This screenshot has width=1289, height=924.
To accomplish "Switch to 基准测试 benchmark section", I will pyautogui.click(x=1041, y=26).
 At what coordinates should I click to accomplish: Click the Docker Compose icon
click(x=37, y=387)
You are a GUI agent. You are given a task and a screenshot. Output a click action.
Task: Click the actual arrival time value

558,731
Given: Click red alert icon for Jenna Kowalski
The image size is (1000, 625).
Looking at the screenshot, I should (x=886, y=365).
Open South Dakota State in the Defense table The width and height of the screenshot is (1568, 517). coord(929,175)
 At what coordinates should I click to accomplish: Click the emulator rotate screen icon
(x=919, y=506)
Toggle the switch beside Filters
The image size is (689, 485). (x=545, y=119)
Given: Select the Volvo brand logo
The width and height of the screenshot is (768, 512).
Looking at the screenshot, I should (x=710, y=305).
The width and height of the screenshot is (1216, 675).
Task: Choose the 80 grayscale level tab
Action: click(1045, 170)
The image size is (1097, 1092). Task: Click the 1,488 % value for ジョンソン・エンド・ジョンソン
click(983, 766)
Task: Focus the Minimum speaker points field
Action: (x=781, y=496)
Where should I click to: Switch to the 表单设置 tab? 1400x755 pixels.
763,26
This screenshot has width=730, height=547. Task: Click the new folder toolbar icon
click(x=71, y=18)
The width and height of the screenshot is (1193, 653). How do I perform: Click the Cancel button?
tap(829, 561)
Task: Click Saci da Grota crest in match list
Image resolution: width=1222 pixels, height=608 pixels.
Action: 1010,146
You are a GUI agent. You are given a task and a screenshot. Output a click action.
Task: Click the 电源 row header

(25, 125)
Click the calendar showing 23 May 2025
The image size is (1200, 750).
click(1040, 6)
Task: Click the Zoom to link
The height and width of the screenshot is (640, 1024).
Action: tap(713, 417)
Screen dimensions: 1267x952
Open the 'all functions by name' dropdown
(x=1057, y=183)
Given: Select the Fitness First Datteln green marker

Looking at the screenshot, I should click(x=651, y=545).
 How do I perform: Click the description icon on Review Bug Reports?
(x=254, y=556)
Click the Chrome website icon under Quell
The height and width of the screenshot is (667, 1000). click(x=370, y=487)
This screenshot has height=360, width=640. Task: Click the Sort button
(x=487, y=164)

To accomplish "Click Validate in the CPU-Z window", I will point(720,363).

..............................

» REQUEST: Find every line in the data above that contains the word "value", and copy each one out in full. The match is case-sensitive.

» ANSWER TO THIS TASK:
Task: Click the actual arrival time value
The image size is (1097, 1092). Task: Click the 1,488 % value for ジョンソン・エンド・ジョンソン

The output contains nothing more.